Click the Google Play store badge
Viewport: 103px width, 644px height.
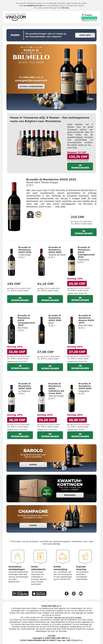(x=21, y=594)
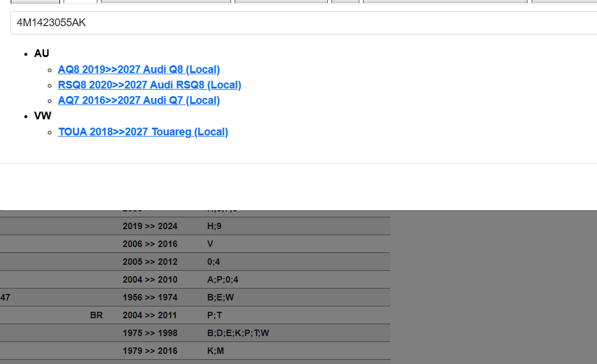This screenshot has height=364, width=597.
Task: Select the 2004 >> 2011 year cell
Action: (150, 315)
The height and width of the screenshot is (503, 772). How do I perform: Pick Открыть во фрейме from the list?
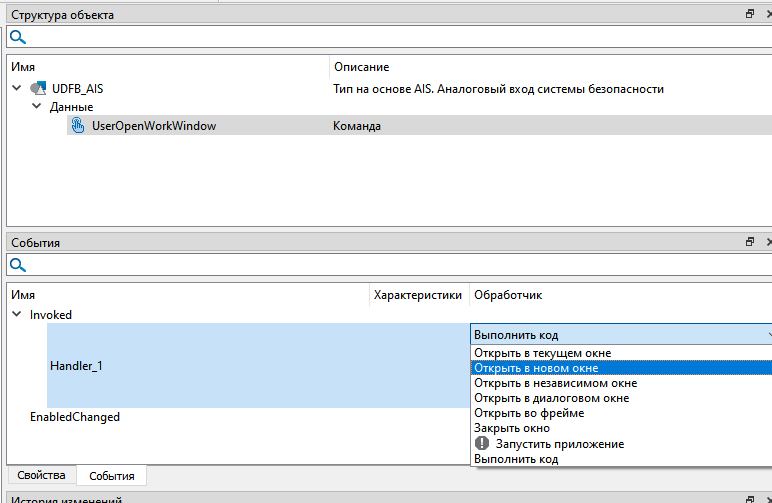click(x=529, y=413)
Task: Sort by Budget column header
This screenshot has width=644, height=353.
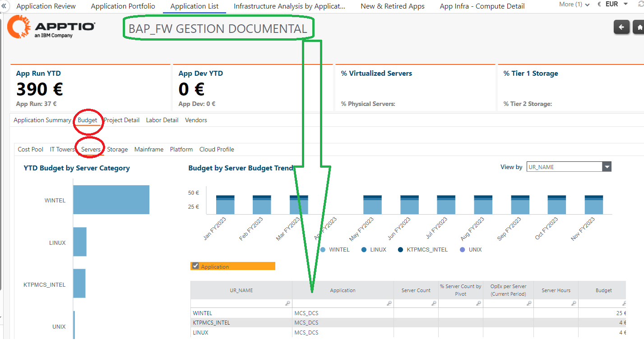Action: point(603,290)
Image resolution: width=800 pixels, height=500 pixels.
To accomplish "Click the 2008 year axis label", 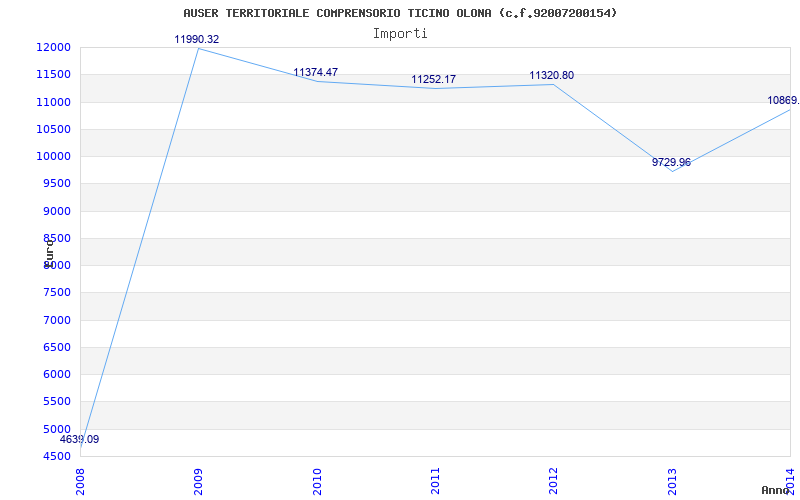I will (80, 480).
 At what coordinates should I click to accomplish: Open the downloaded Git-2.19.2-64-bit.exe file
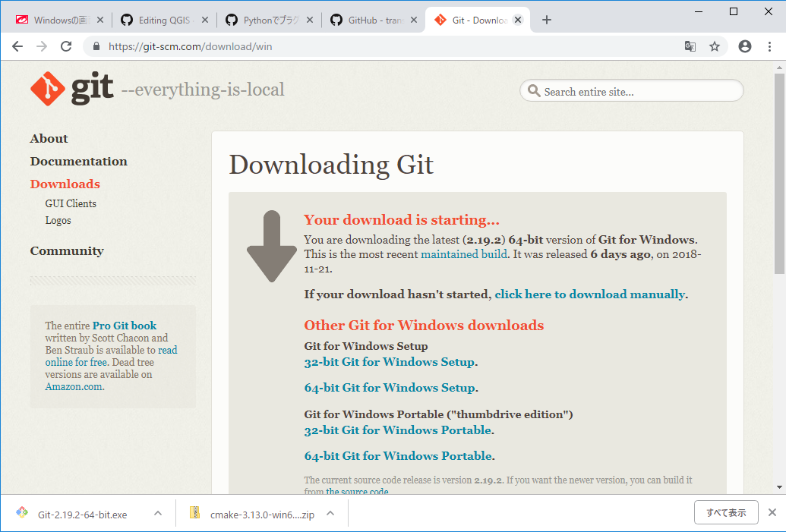pos(82,515)
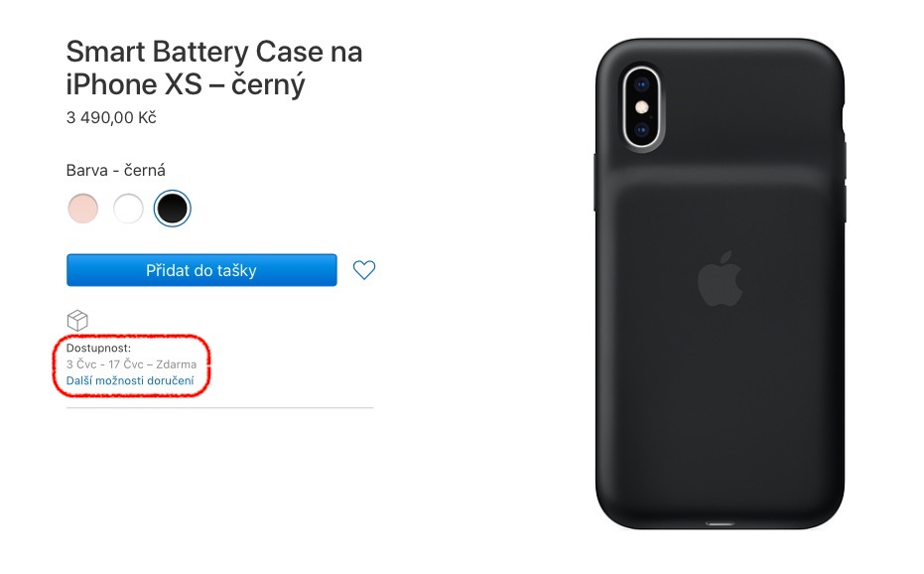Click the Barva - černá label

tap(115, 171)
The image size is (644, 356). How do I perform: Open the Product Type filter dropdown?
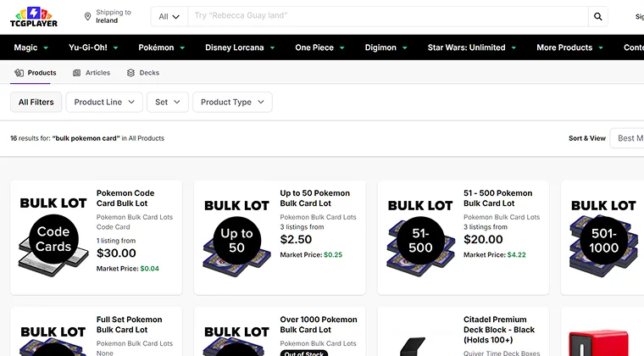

────

● Activity
Every line from the one holding "At what coordinates" through the final line of the data above is to be reproduced exactly, both ends included, with the pictures left out.

● Answer to the problem
 At what coordinates should I click to accomplish: Open the downloaded Git-2.19.2-64-bit.exe file
pos(82,515)
Click the Barva - černá label

tap(115, 171)
The image size is (644, 356). How do I perform: Open the Product Type filter dropdown?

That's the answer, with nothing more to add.